Пользуясь случаем, я переползаю через кровать, сажусь на колени позади него и обхватываю руками его талию. Я кладу подбородок ему на плечо, прижимая его голову к своей.
— Все в порядке. Это был просто сон, — успокаиваю я его, зная, что в последний раз, когда мы разговаривали об этом, он был категоричен в том, что у него их нет.
— Это мои воспоминания.
— Что?
— Мои кошмары. Это мои детские воспоминания, — признается он, его грудь двигается, когда он вздыхает. — Я думаю, я подавил их, и единственный способ вспомнить их — это когда я спал. Вот почему я не хотел идти к Генри. Я знал, что вспомню его.
Я слушаю, как он рассказывает о посещении своего отца. Как он вспоминал всех этих женщин и все способы, которыми его заставляли убирать за ними. Моя грудь горит, когда он говорит о том, как видел смерть своей матери, как ему пришлось помогать Генри хоронить ее после этого.
Я слушаю все ужасные, ужасные вещи, через которые ему пришлось пройти, и мне становится жаль его. Маленький мальчик, который никогда не заслуживал того ужаса, свидетелем которого он стал. Никто не должен быть вынужден становиться монстром, чтобы выжить.
— Я убила Коннера, не так ли?
Это единственный вариант, который имеет смысл. Тэтчер был в тюрьме, и я знаю, что Годфри появлялся в хижине. Я не создала это в своем воображении. Неужели я тоже стала монстром, чтобы выжить?
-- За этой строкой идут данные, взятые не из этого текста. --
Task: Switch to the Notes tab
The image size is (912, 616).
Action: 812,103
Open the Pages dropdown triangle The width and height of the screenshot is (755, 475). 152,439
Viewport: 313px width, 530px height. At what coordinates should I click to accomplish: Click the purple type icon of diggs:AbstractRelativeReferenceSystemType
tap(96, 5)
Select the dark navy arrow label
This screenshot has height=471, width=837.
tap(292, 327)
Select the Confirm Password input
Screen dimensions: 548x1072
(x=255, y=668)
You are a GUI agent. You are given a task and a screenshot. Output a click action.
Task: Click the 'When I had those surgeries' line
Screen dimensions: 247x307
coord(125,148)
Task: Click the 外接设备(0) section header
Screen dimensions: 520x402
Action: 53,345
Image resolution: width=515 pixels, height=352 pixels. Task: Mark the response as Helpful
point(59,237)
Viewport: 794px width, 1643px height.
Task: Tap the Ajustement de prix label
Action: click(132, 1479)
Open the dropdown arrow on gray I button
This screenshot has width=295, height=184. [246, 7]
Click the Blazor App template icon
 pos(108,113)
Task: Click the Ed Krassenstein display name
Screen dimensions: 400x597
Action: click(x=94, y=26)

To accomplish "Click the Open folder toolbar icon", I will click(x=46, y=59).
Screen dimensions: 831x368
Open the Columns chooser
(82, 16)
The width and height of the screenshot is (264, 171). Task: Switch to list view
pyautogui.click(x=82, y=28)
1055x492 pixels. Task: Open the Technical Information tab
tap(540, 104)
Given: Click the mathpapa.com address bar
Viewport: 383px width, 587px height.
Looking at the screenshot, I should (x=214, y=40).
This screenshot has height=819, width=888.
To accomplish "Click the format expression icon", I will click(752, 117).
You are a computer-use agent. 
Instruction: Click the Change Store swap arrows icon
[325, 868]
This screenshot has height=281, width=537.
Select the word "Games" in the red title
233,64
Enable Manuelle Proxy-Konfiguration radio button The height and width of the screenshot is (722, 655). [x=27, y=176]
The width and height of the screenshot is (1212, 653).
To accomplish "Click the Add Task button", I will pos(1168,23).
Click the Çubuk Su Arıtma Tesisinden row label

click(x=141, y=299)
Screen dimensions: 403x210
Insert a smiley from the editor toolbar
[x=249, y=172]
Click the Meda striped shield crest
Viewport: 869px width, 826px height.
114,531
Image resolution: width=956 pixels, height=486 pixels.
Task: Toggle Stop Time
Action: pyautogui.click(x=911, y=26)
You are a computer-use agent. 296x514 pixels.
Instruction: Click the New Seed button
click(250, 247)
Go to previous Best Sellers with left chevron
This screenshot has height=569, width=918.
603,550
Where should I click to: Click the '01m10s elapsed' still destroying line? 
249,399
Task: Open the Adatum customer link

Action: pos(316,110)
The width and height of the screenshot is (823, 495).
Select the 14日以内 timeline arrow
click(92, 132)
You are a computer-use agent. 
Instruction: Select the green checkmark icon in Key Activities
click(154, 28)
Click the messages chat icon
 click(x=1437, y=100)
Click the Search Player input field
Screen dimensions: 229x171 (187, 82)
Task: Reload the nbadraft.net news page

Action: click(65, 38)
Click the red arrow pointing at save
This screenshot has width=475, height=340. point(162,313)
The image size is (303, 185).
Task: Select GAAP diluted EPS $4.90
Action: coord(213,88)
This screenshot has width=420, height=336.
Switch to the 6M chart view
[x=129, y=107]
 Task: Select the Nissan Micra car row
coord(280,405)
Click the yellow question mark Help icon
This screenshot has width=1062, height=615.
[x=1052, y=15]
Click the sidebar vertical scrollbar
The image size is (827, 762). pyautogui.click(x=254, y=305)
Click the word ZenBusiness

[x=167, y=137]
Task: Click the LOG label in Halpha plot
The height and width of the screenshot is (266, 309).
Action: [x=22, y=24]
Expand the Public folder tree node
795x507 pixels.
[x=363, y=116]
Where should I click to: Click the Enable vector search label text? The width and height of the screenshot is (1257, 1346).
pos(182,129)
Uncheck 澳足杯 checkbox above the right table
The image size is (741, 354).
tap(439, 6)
— Да, маленькая мисс Смерть. Это так, — он снова наклоняется ко мне, поворачивая голову так, что переносица трется о мою щеку. — Ты помнишь это?
Я качаю головой.
— Нет. Все в тумане. Я не знаю, как я оказалась в своей кровати и как долго я спала. Все померкло после того, как я нашла его в гостиной.
— Иногда, я думаю, мы проходим через такие ужасные вещи, что наш мозг делает все возможное, чтобы защитить нас от повторного переживания, — его губы касаются моей кожи. — Ты хочешь, чтобы я рассказал тебе, что я видел?